Benefits of counselling.

Let us start with the obvious benefit of having a trained counsellor devote their entire focus on you and only you. This does not happen when you go to a friend. They might come up with an “It happened to me too!” story of their own thereby diverting attention away from you when you most need it. A counsellor is there for you and you only. Nobody else.

A friends’ understanding may have subjectivity, where as you need objective acknowledgement of your emotional hardship. When emotions are involved, clear thinking is the last thing that happens. Empowering you with knowledge on how to gain the skill of objective thinking is what a counsellor would do.

They will help you learn how to come up with a plan of action that best suits you and the situation. This will build up your self-confidence and self-esteem. You learn how to take control of your own life and how to better communicate your needs to others. You also learn how to set realistic goals and to achieve them.

Another benefit of counselling is nonjudgmental acceptance. As a neutral person, a counsellor offers the comfort of confidentiality. Their credibility depends on it. They understand that what they say has a lot of weight in your life. In many cases, they have a responsibility of a life on their hands. This is a huge responsibility and cannot be taken lightly.

A counsellor will help you have a different perspective by exploring different options that you may have. Others might be so emotionally attached to you that they are not able to help you objectively.

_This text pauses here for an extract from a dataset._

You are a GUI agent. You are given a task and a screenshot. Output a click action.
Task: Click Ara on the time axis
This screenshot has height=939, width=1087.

Through the journey you take with your counsellor, you will be empowered in the long run, so you don’t  have to run to someone every time you are faced with a situation.

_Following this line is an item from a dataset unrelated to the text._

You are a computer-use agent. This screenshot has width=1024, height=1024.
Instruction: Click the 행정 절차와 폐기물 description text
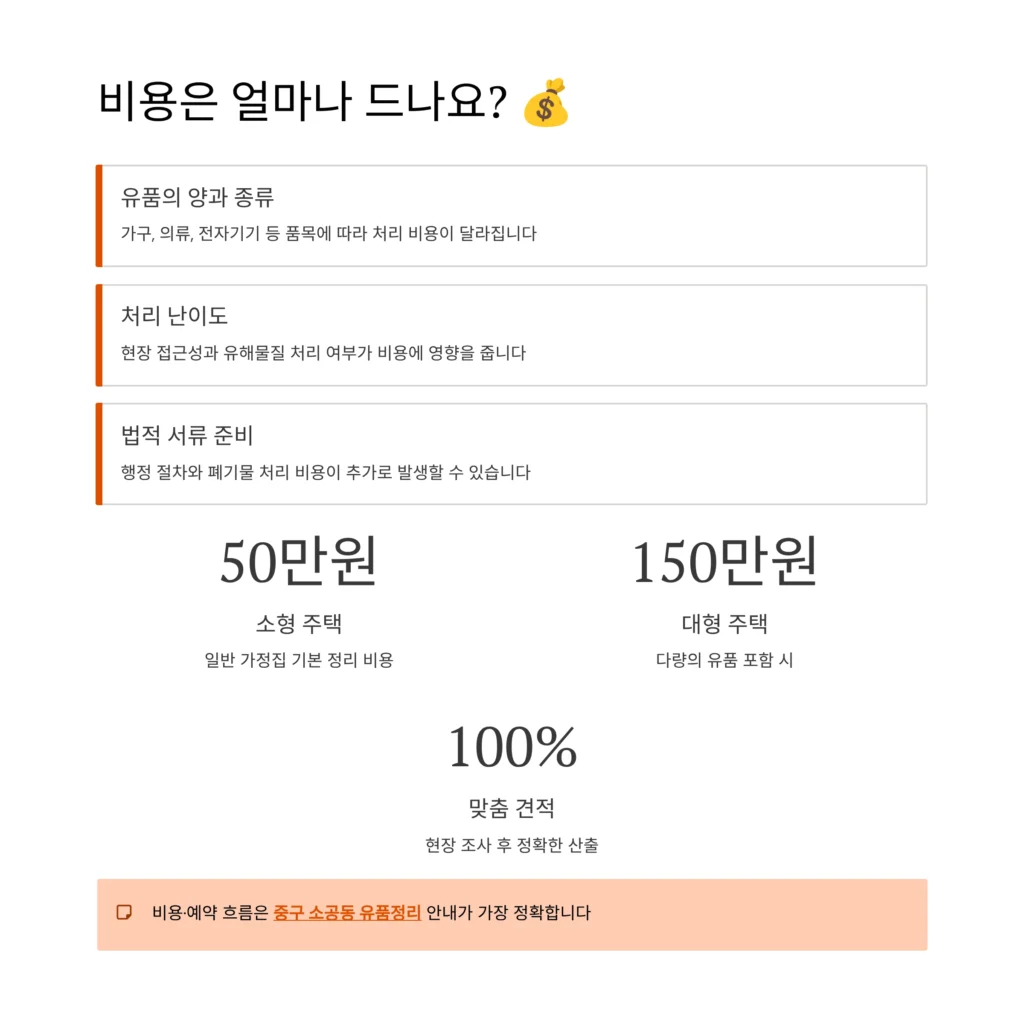coord(325,472)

Reasons a counsellor is better than a friend.

There are many differences between what a professional counsellor can offer you and what a friend can offer you. Let us look at some of the main points.

A friend, by definition, is not objective like a professional. They may or may not know the person you are having the issue with but they will always have an emotional attachment to you. This makes them subjective whereas a professional is trained to stay completely objective to help you.

There is no guarantee that your friendship is going to last forever. After confiding in a person, if they break ties with you, there is always that fear of them using that information against you in some way. A professional will never do that or risk losing their credibility.

How confident are you that this friend will not go and tell someone what you have told them? A professional is, again by default, held to a confidentiality agreement that protects you against this.

How comfortable are you opening up to this friend without fear of being judged is another point to consider. When you meet your friend, you don’t stop to consider what they might think of you. You use them as a shoulder to cry on and pour out your frustrations. It is only later that the guilt sets in about what they think of you or what you have confided in them. A professional is, by default, nonjudgmental.

A friend may or may not know about any childhood trauma that might be a trigger for what you are going through right now. They are not trained to spot the signs. A professional not only has the knowledge but has the skill set needed to steer you to the path that will help you realize the issue and deal with it accordingly.

A friend will give suggestions that may or may not work. A professional will help you realize a plan of action from you that would suit you the best. As you plan, since you know the person you are dealing with, you will be able to better judge what would work with that person.

All in all, having a professional counsel you as opposed to a friend is always the better road to take.